Post-traumatic cytotoxic edema is directly related to mitochondrial function.

Cerebral edema represents a major threat following traumatic brain injury. However, therapeutic measures for control of intracranial pressure alone have failed to restore cerebral metabolism and improve neurological outcome. Since mitochondrial damage results in ATP depletion and deactivation of membrane ionic pumps, we hypothesized that modulation of ATP bioavailability may directly affect cytotoxic edema. Intracranial pressure measurements were performed in Sprague-Dawley rats treated by intraperitoneal injection of dimethylsulfoxide (vehicle), cyclosporine A (CsA), or Oligomycin B (OligB) following cortical contusion and further correlated with water content, mitochondrial damage, and electron microscopic assessment of neuronal and axonal edema.
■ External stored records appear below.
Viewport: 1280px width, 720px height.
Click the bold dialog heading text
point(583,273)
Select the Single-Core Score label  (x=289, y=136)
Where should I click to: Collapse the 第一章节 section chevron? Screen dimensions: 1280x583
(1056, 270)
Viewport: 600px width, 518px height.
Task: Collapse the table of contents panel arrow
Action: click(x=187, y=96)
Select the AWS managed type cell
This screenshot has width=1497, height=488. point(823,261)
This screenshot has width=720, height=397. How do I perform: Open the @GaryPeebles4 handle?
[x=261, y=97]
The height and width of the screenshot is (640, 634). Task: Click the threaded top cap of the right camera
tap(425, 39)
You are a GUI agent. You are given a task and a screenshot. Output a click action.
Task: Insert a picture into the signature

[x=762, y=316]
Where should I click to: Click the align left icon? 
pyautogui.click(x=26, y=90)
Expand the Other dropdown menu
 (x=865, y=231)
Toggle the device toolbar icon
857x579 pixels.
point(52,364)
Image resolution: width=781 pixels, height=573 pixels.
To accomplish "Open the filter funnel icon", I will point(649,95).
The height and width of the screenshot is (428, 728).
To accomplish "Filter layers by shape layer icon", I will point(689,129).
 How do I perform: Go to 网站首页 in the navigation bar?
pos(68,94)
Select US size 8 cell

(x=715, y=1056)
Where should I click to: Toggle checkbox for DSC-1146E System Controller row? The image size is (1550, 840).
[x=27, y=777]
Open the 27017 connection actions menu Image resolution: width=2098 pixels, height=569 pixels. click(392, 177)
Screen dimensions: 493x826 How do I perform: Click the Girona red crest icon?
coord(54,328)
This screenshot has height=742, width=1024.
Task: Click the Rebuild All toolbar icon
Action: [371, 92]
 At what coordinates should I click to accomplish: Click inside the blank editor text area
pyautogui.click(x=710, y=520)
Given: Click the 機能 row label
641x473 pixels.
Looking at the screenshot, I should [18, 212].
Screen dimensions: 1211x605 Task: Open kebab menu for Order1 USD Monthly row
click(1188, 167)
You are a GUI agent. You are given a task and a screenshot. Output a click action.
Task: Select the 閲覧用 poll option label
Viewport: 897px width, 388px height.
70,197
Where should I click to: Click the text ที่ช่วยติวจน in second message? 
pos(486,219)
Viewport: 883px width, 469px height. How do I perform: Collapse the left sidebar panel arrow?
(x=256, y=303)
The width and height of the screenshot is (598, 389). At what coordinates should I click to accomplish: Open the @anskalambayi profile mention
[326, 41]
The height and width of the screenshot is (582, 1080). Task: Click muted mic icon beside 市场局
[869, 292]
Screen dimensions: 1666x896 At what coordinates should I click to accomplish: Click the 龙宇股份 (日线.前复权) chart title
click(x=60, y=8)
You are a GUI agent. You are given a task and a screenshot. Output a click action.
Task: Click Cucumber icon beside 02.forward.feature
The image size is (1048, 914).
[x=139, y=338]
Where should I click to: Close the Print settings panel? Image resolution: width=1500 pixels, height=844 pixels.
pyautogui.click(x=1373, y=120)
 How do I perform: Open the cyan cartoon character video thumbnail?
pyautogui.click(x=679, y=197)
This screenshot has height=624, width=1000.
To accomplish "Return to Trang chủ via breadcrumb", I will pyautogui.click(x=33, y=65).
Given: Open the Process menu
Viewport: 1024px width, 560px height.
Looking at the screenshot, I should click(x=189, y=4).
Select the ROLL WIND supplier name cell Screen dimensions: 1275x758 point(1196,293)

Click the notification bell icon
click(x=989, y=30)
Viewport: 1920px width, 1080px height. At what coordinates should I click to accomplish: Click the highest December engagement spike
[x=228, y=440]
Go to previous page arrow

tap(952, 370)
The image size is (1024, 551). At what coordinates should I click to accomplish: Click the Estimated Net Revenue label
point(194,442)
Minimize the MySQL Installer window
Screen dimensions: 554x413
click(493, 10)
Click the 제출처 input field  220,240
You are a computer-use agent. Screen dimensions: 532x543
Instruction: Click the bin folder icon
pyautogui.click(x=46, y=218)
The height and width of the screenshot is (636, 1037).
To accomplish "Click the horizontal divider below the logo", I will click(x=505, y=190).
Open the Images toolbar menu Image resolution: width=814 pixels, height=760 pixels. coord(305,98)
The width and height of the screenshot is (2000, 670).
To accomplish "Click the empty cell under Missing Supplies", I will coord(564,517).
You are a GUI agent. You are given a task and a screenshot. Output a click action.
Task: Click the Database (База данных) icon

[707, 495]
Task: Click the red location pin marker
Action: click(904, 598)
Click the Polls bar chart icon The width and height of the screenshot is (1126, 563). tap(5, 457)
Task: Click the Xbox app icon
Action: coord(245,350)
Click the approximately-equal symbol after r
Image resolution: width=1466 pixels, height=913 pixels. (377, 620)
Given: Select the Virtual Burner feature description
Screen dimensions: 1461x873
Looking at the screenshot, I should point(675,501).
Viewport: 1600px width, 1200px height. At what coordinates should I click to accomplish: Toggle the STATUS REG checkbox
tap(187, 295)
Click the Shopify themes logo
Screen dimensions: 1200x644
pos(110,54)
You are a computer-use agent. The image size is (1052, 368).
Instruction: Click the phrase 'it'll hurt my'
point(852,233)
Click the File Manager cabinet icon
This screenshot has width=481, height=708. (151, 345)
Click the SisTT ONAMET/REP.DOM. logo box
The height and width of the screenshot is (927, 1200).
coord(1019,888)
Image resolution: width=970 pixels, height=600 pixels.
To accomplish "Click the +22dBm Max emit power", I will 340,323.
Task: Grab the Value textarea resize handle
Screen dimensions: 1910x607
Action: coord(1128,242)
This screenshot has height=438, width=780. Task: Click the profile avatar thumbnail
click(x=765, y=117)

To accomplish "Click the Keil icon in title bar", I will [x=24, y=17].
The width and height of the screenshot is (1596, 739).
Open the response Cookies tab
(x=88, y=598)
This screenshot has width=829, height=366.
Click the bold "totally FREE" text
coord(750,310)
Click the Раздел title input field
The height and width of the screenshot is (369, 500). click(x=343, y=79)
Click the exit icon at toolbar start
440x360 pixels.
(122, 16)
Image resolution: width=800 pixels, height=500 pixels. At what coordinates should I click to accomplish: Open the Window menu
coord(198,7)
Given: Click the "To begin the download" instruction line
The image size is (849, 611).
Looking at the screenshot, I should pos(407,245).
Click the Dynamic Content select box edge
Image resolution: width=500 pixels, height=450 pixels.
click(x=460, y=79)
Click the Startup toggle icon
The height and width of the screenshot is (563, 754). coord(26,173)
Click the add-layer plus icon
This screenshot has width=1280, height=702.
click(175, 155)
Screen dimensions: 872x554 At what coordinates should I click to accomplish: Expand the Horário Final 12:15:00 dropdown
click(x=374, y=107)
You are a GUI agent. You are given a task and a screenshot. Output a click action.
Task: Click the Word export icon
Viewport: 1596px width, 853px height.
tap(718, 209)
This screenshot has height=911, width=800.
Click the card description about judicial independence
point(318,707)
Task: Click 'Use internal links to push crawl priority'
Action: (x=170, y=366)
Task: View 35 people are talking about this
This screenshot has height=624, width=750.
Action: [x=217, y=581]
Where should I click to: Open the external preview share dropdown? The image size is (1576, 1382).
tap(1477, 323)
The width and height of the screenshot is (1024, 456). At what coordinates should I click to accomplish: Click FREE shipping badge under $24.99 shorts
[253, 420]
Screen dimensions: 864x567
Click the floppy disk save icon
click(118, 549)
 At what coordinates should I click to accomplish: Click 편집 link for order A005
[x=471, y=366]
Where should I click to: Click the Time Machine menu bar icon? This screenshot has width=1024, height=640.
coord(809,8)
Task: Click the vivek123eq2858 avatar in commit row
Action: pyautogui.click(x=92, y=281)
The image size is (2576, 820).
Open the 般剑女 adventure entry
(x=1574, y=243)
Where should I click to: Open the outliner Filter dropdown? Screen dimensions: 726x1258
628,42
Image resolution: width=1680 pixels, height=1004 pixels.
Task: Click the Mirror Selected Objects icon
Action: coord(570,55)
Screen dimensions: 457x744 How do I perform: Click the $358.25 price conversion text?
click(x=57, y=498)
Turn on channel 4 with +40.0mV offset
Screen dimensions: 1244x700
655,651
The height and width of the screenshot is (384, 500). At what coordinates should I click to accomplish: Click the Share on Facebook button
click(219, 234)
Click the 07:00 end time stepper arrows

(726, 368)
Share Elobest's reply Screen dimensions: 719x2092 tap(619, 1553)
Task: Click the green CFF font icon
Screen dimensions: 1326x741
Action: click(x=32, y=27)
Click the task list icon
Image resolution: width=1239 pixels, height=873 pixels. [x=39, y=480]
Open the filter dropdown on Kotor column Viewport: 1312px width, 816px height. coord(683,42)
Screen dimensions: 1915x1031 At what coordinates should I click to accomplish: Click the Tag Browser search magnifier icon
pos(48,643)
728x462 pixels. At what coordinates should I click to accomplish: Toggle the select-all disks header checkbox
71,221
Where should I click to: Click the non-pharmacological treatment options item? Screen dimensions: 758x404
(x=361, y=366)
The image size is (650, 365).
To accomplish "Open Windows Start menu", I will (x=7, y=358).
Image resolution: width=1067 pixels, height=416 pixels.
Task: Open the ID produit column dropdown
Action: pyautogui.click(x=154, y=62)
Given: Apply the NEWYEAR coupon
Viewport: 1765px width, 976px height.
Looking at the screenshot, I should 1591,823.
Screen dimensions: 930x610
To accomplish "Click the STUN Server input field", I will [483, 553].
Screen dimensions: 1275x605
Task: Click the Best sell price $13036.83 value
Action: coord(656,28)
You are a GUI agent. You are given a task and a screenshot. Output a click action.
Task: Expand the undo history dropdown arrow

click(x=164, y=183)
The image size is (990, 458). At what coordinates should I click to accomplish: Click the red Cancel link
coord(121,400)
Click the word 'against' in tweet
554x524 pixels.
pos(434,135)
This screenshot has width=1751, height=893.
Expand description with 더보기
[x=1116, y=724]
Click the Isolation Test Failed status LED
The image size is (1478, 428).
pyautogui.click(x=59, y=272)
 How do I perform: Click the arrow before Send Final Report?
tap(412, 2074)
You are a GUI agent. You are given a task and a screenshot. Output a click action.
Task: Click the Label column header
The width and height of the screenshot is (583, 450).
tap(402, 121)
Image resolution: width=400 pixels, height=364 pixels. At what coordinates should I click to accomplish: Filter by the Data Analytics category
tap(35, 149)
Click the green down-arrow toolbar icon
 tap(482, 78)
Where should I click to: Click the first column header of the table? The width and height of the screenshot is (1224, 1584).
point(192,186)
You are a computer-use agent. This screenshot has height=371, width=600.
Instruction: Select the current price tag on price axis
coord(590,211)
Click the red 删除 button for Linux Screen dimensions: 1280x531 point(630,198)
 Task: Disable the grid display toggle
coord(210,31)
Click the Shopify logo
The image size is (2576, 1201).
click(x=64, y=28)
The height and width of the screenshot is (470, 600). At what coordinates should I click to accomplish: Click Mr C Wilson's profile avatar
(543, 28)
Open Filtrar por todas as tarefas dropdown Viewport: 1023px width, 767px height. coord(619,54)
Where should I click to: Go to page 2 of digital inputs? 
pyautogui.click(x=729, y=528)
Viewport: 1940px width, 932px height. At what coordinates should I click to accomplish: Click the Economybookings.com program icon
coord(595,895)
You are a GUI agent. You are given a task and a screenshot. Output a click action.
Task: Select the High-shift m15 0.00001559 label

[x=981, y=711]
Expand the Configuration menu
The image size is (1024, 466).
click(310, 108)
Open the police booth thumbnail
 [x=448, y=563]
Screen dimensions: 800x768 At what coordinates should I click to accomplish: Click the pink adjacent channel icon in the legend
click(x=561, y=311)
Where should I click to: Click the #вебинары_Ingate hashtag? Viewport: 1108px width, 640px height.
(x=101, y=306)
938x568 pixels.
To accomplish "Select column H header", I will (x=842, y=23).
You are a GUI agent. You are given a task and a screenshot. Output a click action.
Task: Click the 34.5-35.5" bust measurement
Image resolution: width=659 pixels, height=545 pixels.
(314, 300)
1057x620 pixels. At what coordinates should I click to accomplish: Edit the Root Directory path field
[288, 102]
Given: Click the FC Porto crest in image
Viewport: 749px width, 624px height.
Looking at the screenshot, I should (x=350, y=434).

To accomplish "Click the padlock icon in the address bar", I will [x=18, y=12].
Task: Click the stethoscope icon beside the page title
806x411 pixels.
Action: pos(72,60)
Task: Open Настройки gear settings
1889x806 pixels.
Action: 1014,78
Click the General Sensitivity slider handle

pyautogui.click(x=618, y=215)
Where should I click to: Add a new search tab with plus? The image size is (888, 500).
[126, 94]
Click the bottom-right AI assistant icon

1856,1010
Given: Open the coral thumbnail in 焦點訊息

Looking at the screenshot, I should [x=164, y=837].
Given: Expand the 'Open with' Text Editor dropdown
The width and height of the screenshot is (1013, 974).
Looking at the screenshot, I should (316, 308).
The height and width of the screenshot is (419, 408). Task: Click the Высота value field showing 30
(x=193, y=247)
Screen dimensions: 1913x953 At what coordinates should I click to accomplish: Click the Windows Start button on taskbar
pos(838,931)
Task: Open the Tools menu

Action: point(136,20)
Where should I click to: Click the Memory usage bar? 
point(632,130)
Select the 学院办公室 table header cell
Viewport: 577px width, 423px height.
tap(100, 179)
As hypothesized, ultra-structural figures of edema closely correlated with intracranial pressure elevation, increased water content and mitochondrial membrane permeabilization expressed by loss of transmembrane mitochondrial potential. Further, mitochondrial damage evidenced ultra-structurally by figures of swollen mitochondria with severely distorted cristae correlated with both cytotoxic edema and mitochondrial dysfunction. Importantly, cerebral edema and mitochondrial impairment were significantly worsened by treatment with OligB, whereas a noticeable improvement could be observed in animals that received injections of CsA. Since OligB and CsA are responsible for symmetrical and opposite effects on oxidative metabolism, these findings support the hypothesis of a causative relationship between edema and mitochondrial function.